L’autre facteur qui assure la réussite de l’effet consiste à limiter strictement l’animation aux reflets et aux projections lumineuses (et accessoirement aux textes). Les contours des personnages ou des principaux éléments du décor restent stables, assurant la reconnaissance des repères familiers de l’environnement BD. C’est en recourant aux mêmes principes d’économie que le dessinateur Zac Gorman utilise le gif dans ses bandes, l’appliquant à des effets de pluie, de flammes ou d’animation des textes (voir le blog Magical Game Time, merci à Thomas Cadène pour son signalement).
Que ce soit sur Chicou-Chicou ou sur Bouletcorp, les expérimentations graphiques de Boulet (on se souvient du vertigineux effet-tunnel du « Long voyage« ) ne sont jamais gratuites, mais toujours fondées sur des choix narratifs. L’usage inventif des nouveaux outils visuels, mobilisés comme des ressources stylistiques, dessinent les contours d’une véritable BD augmentée, dont la limite reste pour l’instant l’impossibilité de quitter l’espace du web.
- A lire également sur ce blog: « Boulet et la culture distinguée« , 15/06/2012.
6 réflexions au sujet de « Boulet, la Toyota et le gif animé »
Hors .gif, le blog xkcd experimente pas mal egalement dans ce sens-la. Il me semble que le « long voyage » etait un clin d’oeil a xkcd.
cadeau: http://thunderpaw.co/
Dans un genre un peu voisin, il y a aussi toute la mode du turbomédia, illustrée par Malek et Balak notamment :
http://leblogamalec.blogspot.fr/
http://boubize.blogspot.fr/
Merci pour ces indications!
A propos de Thunderpaw (2012), de Jen Lee, mentionné ci-dessus par Alan Smithee, on peut noter que le blog spécialisé Cartoon Brew le décrit d’une façon proche de la mienne (« The comic (…) makes extensive use of animated GIFs, which in itself is not a new idea. However, the way that Lee incorporates animation into her narrative is as original as I’ve seen« ).
Un autre billet de 2013 suggère que le format gif a connu une sérieuse éclipse (« Opinions on animated GIFs range from pure hatred to unabashed overuse« ). Son revival récent correspondrait donc à une évolution de la réception, alimentée par une série d’œuvres plus convaincantes. Comme toujours, la vision exclusivement technicienne des généalogistes s’avère trop étroite.
(À la demande de Mr.
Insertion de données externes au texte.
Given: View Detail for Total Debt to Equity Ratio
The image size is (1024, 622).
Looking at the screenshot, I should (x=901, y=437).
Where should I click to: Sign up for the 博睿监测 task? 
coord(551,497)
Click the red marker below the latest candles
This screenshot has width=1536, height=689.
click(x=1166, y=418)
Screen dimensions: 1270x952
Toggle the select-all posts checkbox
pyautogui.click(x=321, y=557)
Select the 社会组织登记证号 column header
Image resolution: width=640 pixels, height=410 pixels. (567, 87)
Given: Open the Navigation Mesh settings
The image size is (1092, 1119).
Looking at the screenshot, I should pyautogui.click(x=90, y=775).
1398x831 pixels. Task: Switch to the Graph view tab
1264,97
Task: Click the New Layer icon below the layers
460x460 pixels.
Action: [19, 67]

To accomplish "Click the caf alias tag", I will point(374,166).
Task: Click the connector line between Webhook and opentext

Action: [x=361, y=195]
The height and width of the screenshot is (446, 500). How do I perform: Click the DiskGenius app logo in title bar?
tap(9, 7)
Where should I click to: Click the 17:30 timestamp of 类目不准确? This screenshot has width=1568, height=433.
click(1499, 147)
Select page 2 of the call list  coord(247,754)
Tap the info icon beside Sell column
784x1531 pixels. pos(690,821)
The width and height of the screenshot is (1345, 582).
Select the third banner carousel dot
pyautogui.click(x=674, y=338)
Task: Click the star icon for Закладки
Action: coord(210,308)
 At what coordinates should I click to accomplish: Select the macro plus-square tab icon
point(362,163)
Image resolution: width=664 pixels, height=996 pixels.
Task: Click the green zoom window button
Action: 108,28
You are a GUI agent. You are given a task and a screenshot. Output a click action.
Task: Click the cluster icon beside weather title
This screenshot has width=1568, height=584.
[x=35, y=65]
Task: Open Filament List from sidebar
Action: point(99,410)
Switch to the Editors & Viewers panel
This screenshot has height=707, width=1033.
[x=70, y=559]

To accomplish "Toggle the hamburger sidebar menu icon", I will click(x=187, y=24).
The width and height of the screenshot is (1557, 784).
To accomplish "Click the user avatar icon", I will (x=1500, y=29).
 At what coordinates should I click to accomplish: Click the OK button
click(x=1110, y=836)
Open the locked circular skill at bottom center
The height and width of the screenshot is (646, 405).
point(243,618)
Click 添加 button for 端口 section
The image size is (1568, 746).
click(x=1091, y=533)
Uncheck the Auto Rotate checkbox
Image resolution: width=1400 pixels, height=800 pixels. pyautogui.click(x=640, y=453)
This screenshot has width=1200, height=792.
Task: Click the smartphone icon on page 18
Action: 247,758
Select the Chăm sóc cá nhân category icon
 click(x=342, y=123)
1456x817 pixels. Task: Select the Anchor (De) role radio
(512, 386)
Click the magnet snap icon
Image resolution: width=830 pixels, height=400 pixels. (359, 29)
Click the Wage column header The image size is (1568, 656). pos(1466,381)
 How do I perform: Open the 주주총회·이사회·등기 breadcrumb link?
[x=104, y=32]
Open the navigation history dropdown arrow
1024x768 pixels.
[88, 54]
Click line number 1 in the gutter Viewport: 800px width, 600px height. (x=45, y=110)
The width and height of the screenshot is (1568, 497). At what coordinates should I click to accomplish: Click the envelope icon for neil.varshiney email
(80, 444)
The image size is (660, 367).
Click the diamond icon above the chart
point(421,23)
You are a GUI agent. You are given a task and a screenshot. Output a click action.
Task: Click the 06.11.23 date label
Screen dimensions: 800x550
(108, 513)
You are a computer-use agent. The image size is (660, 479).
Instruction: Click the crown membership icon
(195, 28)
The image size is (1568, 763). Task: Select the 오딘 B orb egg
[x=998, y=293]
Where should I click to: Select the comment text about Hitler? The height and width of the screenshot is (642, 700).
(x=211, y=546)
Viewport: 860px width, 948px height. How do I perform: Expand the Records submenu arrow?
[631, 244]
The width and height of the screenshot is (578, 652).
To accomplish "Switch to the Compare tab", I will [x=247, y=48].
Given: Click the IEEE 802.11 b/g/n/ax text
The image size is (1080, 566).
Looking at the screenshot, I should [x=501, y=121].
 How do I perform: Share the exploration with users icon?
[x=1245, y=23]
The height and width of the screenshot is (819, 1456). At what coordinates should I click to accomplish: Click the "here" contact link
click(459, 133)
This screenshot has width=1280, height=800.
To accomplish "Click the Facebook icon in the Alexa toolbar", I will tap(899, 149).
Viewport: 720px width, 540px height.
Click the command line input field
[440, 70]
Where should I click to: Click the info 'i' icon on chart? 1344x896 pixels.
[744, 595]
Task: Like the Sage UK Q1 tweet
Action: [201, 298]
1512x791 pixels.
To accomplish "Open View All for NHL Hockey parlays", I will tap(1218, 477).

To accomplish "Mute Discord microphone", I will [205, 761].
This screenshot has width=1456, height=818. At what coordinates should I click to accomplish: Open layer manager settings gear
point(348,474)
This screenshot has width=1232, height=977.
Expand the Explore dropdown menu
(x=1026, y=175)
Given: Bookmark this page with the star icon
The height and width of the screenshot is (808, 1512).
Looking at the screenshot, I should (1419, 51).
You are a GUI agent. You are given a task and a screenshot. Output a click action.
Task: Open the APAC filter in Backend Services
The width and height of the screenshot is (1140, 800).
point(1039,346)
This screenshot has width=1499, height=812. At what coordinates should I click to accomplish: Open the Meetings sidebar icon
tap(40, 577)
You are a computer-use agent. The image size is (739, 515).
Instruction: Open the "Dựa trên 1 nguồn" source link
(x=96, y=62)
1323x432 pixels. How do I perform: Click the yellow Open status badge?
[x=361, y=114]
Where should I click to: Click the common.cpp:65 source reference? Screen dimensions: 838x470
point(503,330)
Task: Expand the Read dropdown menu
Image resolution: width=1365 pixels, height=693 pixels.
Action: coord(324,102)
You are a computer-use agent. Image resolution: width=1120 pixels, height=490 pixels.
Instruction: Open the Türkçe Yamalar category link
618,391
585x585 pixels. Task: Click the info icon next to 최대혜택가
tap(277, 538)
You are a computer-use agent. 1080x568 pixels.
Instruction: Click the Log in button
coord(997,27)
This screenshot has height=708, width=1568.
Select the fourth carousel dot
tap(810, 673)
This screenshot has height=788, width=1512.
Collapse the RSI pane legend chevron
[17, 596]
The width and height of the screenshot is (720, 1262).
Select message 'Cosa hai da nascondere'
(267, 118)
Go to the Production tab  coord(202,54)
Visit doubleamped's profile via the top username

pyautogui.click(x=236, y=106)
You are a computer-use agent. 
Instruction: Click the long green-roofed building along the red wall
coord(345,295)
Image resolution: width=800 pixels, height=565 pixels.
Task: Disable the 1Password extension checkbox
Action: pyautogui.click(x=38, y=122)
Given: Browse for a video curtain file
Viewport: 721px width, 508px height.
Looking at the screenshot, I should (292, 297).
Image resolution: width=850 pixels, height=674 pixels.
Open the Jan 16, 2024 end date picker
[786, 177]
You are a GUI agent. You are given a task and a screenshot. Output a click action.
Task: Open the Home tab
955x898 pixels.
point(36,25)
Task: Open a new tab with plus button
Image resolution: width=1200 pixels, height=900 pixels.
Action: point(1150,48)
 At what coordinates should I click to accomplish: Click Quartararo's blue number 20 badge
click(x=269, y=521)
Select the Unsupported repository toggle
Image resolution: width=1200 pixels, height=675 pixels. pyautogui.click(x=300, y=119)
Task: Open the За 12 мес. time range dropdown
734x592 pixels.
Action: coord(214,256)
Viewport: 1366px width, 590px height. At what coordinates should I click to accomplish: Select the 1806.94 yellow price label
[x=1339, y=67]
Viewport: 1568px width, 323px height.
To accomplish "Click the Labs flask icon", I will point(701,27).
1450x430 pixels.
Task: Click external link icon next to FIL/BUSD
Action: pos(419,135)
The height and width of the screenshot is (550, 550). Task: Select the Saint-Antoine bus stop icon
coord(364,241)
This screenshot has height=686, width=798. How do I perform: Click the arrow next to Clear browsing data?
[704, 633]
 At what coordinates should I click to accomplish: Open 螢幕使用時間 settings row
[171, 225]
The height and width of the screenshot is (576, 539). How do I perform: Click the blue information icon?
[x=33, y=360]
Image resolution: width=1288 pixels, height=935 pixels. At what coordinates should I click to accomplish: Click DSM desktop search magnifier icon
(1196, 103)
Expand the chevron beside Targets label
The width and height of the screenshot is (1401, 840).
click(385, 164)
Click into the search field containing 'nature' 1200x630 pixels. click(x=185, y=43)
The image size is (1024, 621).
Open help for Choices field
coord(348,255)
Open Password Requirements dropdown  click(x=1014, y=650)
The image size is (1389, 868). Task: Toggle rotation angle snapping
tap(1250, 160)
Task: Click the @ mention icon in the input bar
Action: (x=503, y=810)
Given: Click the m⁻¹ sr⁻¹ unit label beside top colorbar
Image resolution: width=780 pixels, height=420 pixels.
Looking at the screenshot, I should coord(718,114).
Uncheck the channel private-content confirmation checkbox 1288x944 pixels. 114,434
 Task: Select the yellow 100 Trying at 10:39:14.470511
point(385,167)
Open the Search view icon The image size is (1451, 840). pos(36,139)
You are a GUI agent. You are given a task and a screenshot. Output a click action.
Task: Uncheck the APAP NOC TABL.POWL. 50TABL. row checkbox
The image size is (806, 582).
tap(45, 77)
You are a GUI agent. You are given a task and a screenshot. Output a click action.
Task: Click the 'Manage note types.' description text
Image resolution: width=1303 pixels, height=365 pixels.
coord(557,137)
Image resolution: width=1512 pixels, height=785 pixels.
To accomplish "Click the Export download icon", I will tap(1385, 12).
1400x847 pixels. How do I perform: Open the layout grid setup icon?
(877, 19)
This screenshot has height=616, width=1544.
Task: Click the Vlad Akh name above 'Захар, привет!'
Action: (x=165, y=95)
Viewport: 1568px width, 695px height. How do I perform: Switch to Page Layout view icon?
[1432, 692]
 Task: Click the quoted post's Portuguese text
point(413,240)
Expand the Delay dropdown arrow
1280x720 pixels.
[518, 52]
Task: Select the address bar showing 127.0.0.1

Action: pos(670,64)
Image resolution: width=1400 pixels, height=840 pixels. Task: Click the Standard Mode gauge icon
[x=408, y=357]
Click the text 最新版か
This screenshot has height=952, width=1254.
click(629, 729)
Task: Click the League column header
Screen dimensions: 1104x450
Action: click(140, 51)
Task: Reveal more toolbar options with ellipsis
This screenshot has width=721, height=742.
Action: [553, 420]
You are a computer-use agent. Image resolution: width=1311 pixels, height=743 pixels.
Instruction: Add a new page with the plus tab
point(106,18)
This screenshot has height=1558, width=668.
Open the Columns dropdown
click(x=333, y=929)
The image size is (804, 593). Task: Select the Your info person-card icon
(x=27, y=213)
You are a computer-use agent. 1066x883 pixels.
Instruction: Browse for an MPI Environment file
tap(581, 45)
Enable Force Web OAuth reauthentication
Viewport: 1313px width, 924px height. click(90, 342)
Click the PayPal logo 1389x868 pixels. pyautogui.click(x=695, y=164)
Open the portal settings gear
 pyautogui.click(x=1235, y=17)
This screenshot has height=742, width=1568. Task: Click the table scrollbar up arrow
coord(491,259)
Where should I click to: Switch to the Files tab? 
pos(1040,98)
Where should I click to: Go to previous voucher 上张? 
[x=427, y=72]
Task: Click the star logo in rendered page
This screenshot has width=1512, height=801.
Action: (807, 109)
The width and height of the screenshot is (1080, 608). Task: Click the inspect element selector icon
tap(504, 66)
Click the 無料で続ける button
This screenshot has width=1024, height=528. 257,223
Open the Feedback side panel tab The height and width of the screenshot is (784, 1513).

Gunthert, je remets ici ma réponse à cet article sur Facebook)
Merci pour l’article!
Vos analyses me font toujours paraître beaucoup plus intelligent que je ne le suis, ça me plait bien!
Concernant la genèse des BD animées et le mariage BD/anim, je suis assez d’accord avec votre point de vue, c’est pour ça que j’ai utilisé uniquement des cycles de lumière. J’y ai pas mal réfléchi à ce problème après le festiblog où le dessinateur Balak l’avait abordé, en faisant justement cette distinction concernant le Turbomédia, insistant sur le fait que ça ne devait pas tomber dans de l’anim ou du jeu vidéo mais vraiment tenir compte des codes de lectures de la BD.
Après sur qui a été le premier, etc… On trouve toujours un exemple antérieur à soi. Quand on parle des « inventeurs » de la BD il y a toujours quelqu’un pour citer la colonne Trajane. Ou les peintures pariétales!
J’avais abordé les gifs animés aux alentours de 2007 dans chicou-chicou, d’autres l’avaient fait avant moi! Personnellement j’avais été inspiré par « Orneryboy« , le webcomic de Michael Lalonde, qui parfois utilisait de courtes anims pour ajouter des détails cachés ou rendre vivant des éléments comme le feu, la fumée… En en faisant de courtes boucles animées.
Et pour y aller de mon grincement de dents, quand les nouvelles revues en ligne comme Professeur Cyclope ou La Revue Dessinée sont sorties, j’ai vu des articles titrer « Les auteurs de BD se mettent ENFIN au numérique ». Plus de 10 ans après les premiers blogs BD!